Required action:
Beginning with the line that holds "Select 'teachers can", copy each line exactly through the end of the entries, but leave the pictures out.

Exercise inputs:

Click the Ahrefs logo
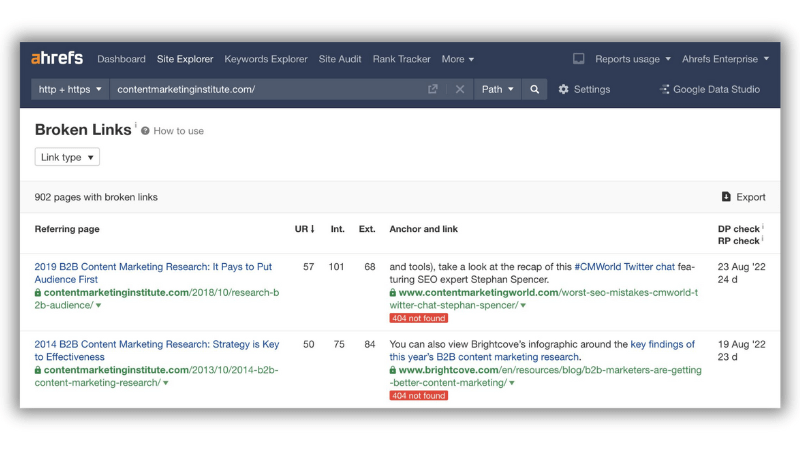The height and width of the screenshot is (450, 800). 57,58
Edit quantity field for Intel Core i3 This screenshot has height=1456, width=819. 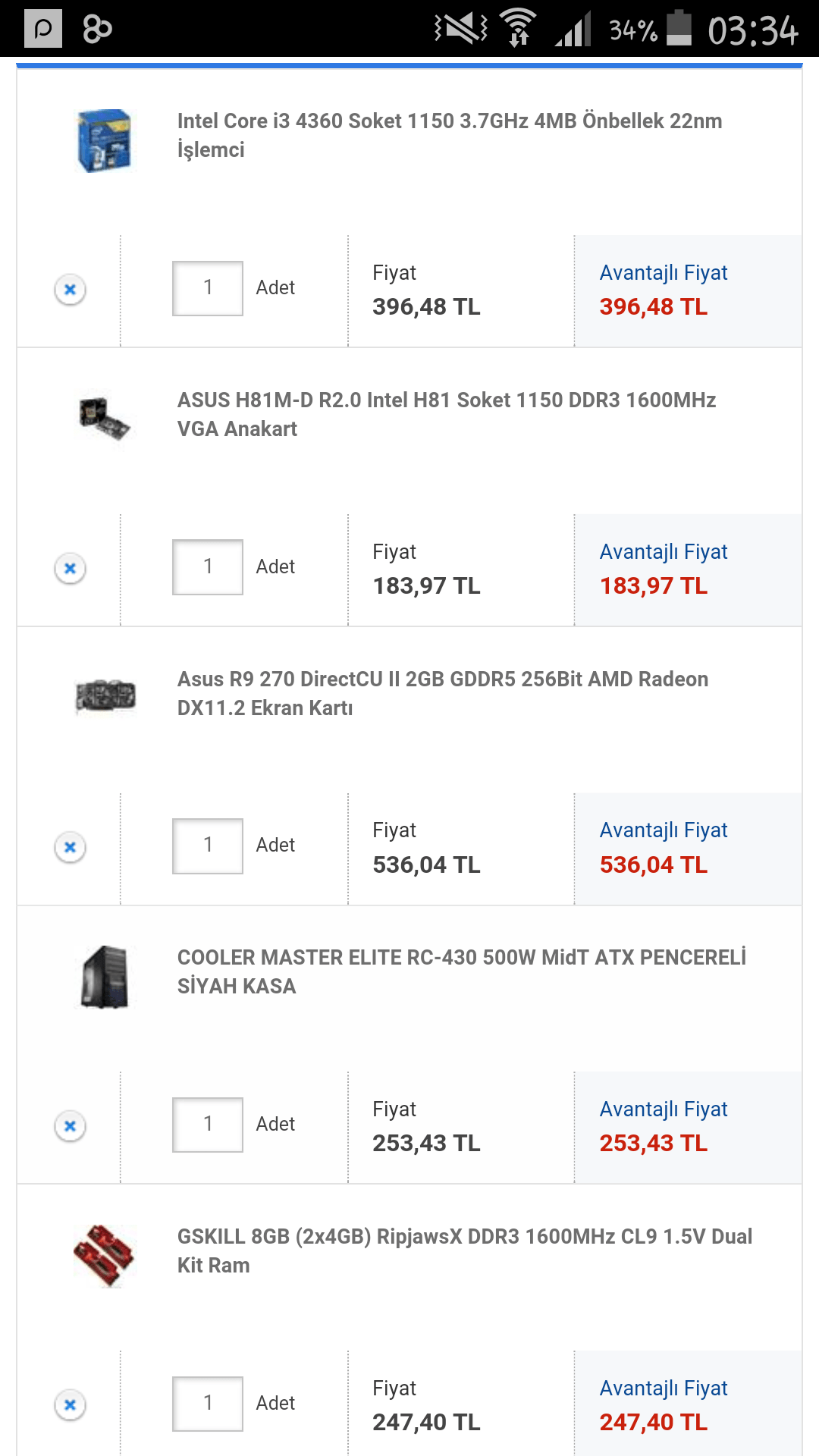coord(208,288)
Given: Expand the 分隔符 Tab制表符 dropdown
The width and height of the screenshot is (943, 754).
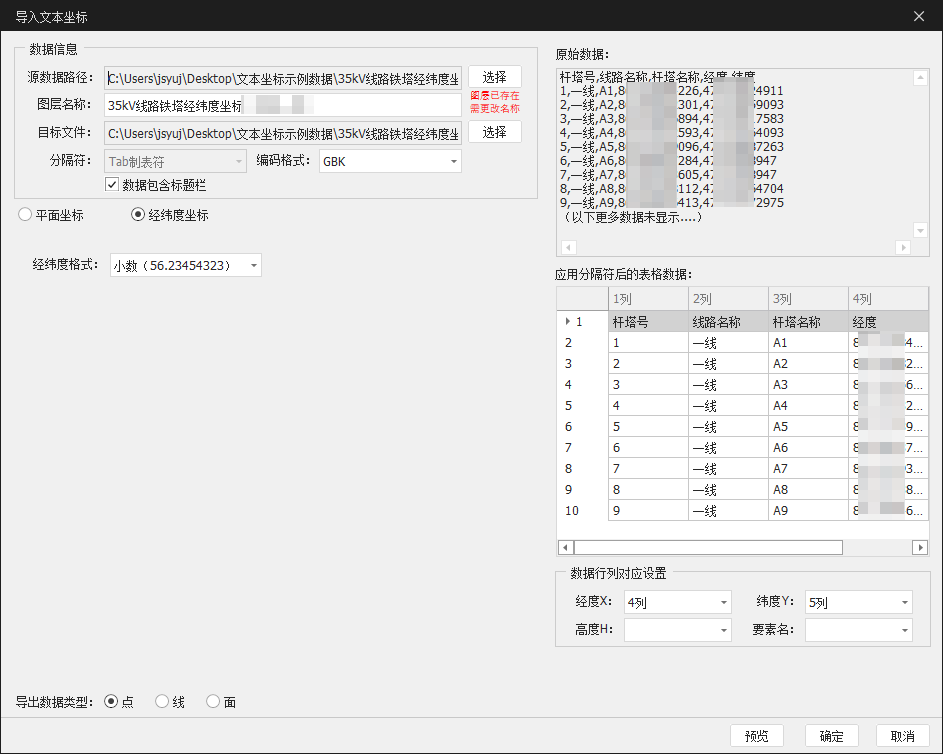Looking at the screenshot, I should click(237, 161).
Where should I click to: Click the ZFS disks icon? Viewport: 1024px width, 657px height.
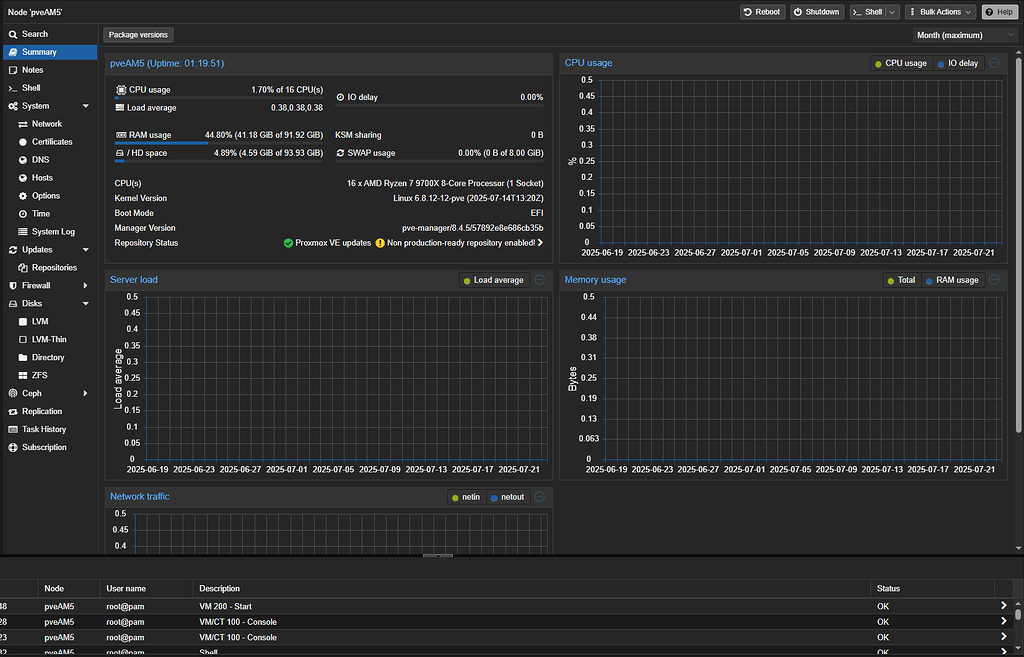[x=24, y=375]
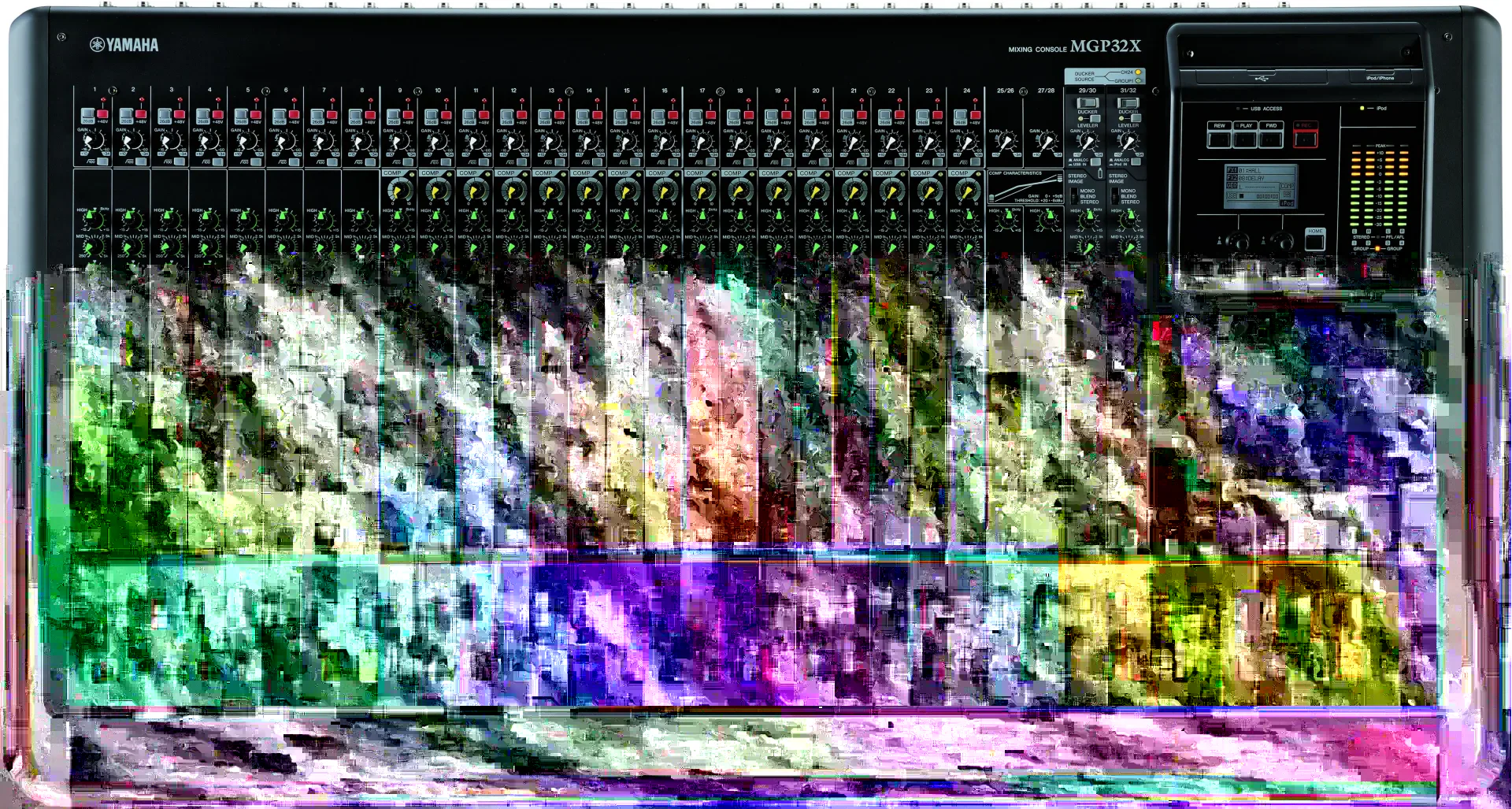Click the iPod/iPhone dock label

pos(1380,78)
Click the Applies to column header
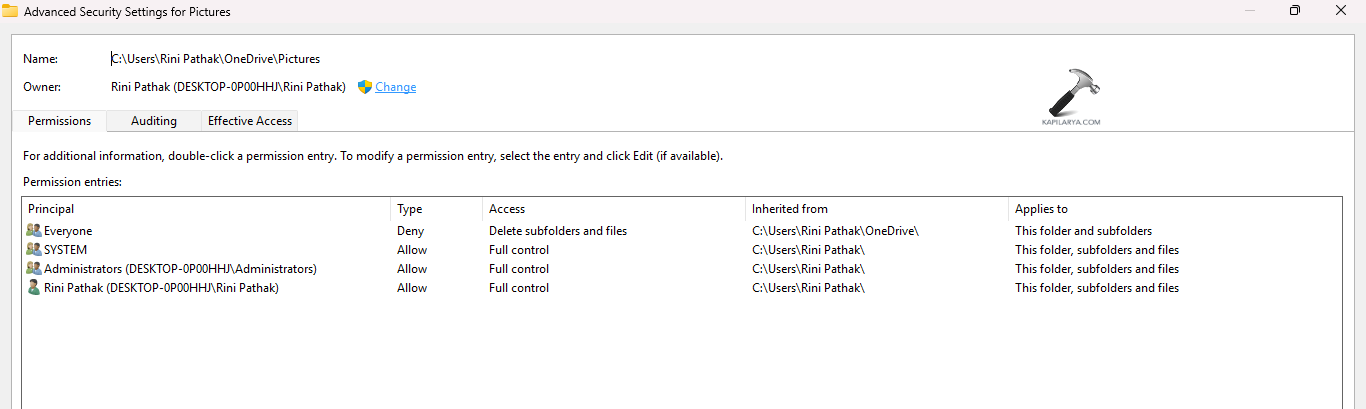The height and width of the screenshot is (409, 1366). click(x=1041, y=209)
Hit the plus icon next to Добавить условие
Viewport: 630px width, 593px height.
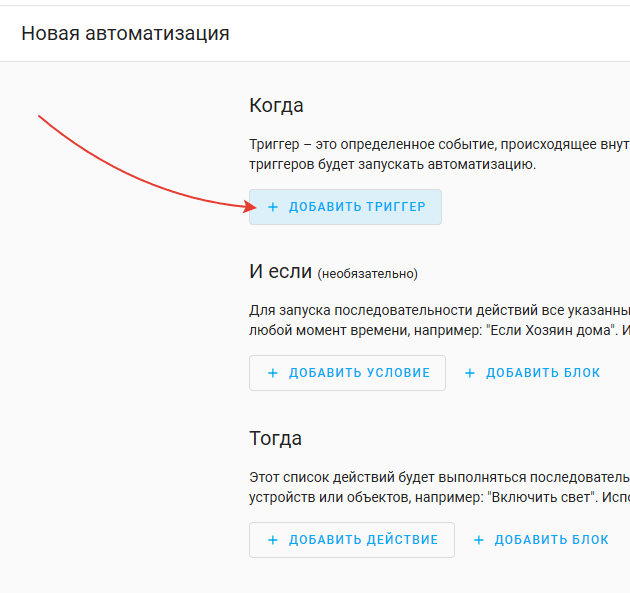pos(272,373)
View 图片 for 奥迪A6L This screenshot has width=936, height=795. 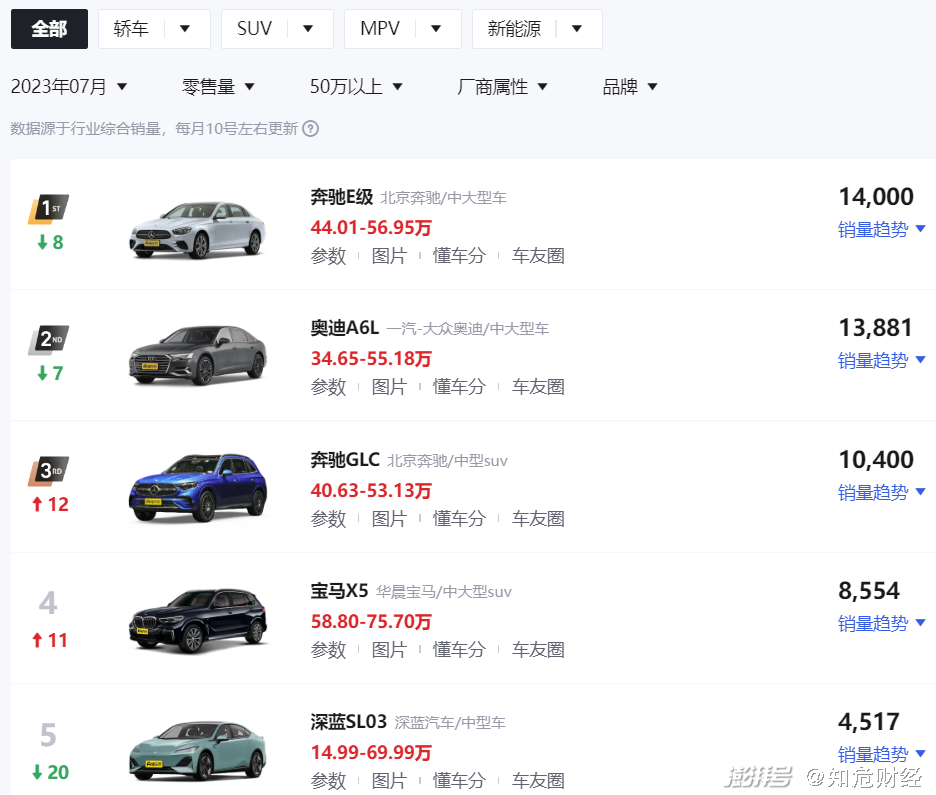pos(389,386)
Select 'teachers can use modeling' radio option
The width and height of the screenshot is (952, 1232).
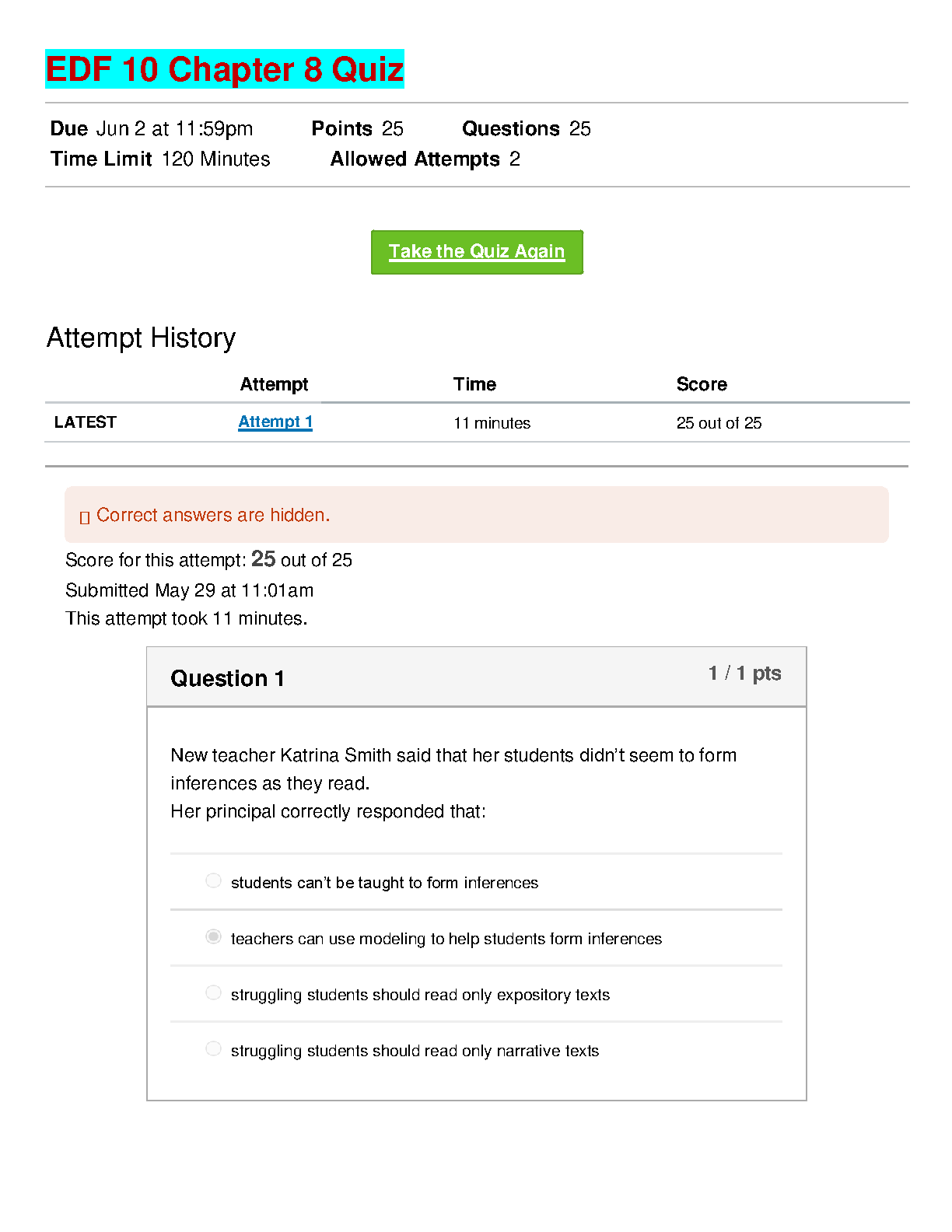coord(213,936)
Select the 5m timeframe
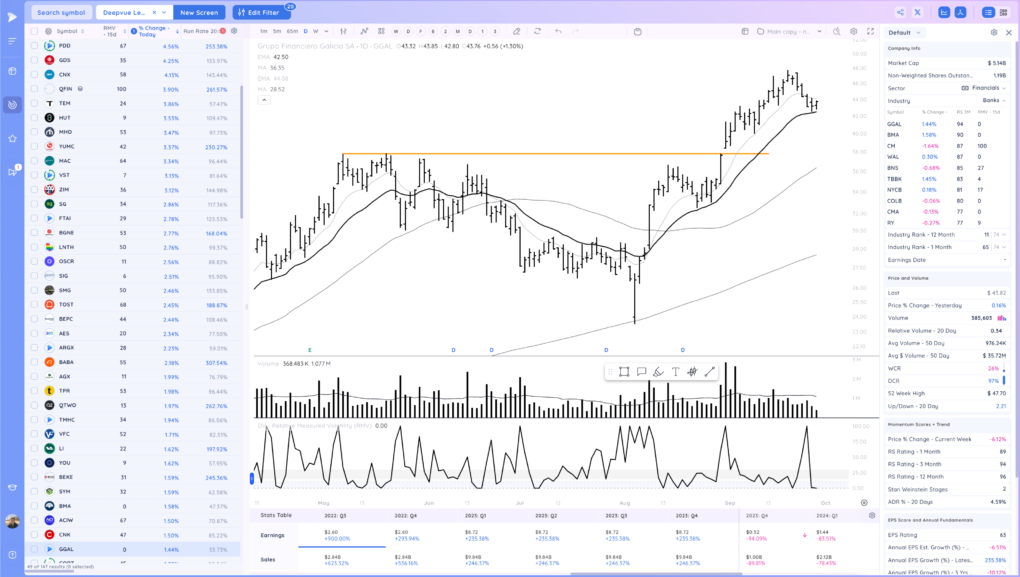The width and height of the screenshot is (1020, 577). [x=276, y=31]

Output below:
Select 'teachers can use modeling' radio option
The width and height of the screenshot is (952, 1232).
coord(213,936)
Select the 5m timeframe
The width and height of the screenshot is (1020, 577). [x=276, y=31]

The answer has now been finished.